Now the window contained, apart from penholders, mainly showy insects, popular stars among butterflies, some of them set on plaster and framed—intended merely for ornamenting the home. In the shop itself, permeated with the pungent odor of a disinfectant, the real, the precious collections were kept. The whole place was littered with various cases, cartons, cigar boxes. Tall cabinets contained numerous glass-lidded drawers filled with ordered series of perfect specimens impeccably spread and labeled. A dusty old shield or something (last remnant of the original wares) stood in a dark corner. Now and then live stock would appear: loaded brown pupae with a symmetrical confluence of delicate lines and grooves on the thorax, showing how the rudimentary wings, feet, antennae, and proboscis were packed. If one touched such a pupa as it lay on its bed of moss, the tapering end of the segmented abdomen would start jerking this way and that like the swathed limbs of a baby. The pupae cost a reichsmark apiece and in due time yielded a limp, bedraggled, miraculously expanding moth. And sometimes other creatures would be temporarily on sale: just then there happened to be a dozen lizards, natives of Majorca, cold, black, blue-bellied things, which Pilgram fed on mealworms for the main course and grapes for dessert.

2

He had spent all his life in Berlin and its suburbs; had never traveled farther than Peacock Island on a neighboring lake. He was a first-class
entomologist. Dr. Rebel, of Vienna, had named a certain rare moth
Agrotis pilgrami;
and Pilgram himself had published several descriptions. His boxes contained most of the countries of the world, but all he had ever seen of it was the dull sand-and-pine scenery of an occasional Sunday trip; and he would be reminded of captures that had seemed to him so miraculous in his boyhood as he melancholically gazed at the familiar fauna about him, limited by a familiar landscape, to which it corresponded as hopelessly as he to his street. From a roadside shrub he would pick up a large turquoise-green caterpillar with a china-blue horn on the last ring; there it lay quite stiff on the palm of his hand, and presently, with a sigh, he would put it back on its twig as if it were some dead trinket.

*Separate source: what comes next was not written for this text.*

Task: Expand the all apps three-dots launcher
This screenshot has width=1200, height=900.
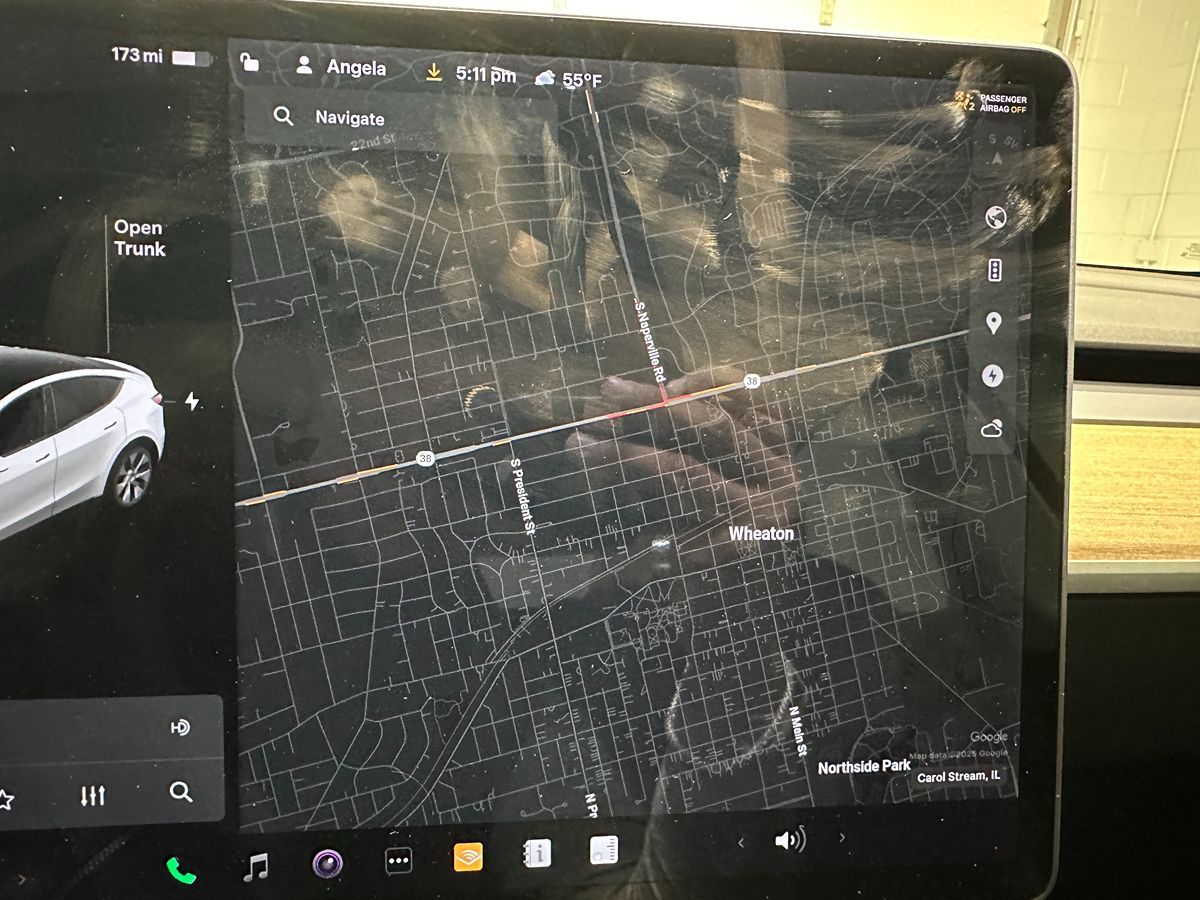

Although once or twice he had had the chance to switch to a more profitable business—selling cloth, for instance, instead of moths—he stubbornly held on to his shop as the symbolic link between his dreary existence and the phantom of perfect happiness. What he craved for, with a fierce, almost morbid intensity, was
himself
to net the rarest butterflies of distant countries, to see them in flight with his own eyes, to stand waist-deep in lush grass and feel the follow-through of the swishing net and then the furious throbbing of wings through a clutched fold of the gauze.

Every year it seemed to him stranger that the year before he had not managed somehow to lay aside enough money for at least a fortnight’s collecting trip abroad, but he had never been thrifty, business had always been slack, there was always a gap somewhere, and, even if luck did come his way now and then, something was sure to go wrong at the last moment. He had married counting heavily on a share in his father-in-law’s business, but a month later the man had died, leaving nothing but debts. Just before World War I an unexpected deal brought a journey to Algeria so near that he even acquired a sun helmet. When all travel stopped, he still consoled himself with the hope that he might be sent to some exciting place as a soldier; but he was clumsy, sickly, not very young, and thus saw neither active service nor exotic lepidoptera. Then, after the war, when he had managed again to save a little money (for a week in Zermatt, this time), the inflation suddenly turned his meager hoard into something less than the price of a trolley-car ticket.